- [Your goal]
Wherever a line in the records below contains "panel", copy that line.

- [Given data]

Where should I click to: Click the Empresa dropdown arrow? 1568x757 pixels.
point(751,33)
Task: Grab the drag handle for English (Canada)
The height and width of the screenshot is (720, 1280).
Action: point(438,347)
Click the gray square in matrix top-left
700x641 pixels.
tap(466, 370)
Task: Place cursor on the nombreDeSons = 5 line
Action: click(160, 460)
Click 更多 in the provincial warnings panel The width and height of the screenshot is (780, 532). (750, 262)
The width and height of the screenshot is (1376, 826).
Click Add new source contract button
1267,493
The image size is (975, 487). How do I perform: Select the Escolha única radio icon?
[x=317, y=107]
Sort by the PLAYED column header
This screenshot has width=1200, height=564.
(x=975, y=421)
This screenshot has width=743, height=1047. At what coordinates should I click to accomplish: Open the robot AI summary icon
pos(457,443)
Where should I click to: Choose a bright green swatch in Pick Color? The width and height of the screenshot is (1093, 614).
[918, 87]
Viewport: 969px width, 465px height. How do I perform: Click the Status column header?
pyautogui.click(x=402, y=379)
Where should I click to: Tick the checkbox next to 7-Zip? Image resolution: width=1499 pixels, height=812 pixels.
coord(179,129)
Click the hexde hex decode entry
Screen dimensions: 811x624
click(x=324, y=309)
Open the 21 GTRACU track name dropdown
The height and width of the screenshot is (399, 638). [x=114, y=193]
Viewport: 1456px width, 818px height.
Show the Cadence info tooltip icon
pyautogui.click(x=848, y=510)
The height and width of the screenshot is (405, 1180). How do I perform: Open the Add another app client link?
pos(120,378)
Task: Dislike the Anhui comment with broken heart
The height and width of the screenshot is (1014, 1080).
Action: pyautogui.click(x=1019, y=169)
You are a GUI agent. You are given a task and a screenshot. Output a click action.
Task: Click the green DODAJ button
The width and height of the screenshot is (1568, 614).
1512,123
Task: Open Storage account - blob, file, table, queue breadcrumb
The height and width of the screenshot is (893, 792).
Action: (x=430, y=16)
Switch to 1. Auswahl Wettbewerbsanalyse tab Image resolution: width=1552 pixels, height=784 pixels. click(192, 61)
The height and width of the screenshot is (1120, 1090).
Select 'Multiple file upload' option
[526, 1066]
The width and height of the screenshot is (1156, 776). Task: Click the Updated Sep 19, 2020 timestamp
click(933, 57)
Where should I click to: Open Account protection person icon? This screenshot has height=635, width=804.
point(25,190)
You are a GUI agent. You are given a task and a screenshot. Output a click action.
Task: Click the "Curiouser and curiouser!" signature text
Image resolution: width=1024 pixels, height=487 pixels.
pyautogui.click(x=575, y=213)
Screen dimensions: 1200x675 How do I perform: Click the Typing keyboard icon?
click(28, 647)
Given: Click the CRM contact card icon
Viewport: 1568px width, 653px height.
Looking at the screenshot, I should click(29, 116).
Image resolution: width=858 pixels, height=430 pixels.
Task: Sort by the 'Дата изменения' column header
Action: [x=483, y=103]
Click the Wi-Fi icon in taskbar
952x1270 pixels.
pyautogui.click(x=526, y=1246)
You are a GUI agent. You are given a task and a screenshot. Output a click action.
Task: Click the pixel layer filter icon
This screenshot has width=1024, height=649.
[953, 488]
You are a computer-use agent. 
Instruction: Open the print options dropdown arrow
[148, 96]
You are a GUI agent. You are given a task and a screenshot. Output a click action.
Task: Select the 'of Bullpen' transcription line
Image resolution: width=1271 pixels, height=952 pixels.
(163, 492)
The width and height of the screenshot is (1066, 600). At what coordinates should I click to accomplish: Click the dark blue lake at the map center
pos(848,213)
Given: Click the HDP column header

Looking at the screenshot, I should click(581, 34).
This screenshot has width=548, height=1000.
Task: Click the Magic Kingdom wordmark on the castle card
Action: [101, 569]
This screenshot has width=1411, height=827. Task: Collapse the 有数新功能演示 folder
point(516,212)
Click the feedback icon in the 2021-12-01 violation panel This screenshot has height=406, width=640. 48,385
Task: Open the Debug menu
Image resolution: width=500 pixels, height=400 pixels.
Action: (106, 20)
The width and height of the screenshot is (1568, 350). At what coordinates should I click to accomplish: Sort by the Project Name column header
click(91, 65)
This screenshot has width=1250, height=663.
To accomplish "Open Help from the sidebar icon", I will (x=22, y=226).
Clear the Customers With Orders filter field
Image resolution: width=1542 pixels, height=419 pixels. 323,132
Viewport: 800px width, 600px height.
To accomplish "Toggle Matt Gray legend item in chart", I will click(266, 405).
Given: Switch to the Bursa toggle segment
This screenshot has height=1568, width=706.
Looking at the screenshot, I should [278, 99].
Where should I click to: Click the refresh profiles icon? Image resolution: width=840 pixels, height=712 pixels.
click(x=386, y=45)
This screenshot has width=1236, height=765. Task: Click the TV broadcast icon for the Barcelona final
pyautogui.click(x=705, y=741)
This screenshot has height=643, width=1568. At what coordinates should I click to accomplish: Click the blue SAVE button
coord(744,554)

- [Task result]
Click 更多 in the provincial warnings panel The width and height of the screenshot is (780, 532). (750, 262)
Click the feedback icon in the 2021-12-01 violation panel This screenshot has height=406, width=640. 48,385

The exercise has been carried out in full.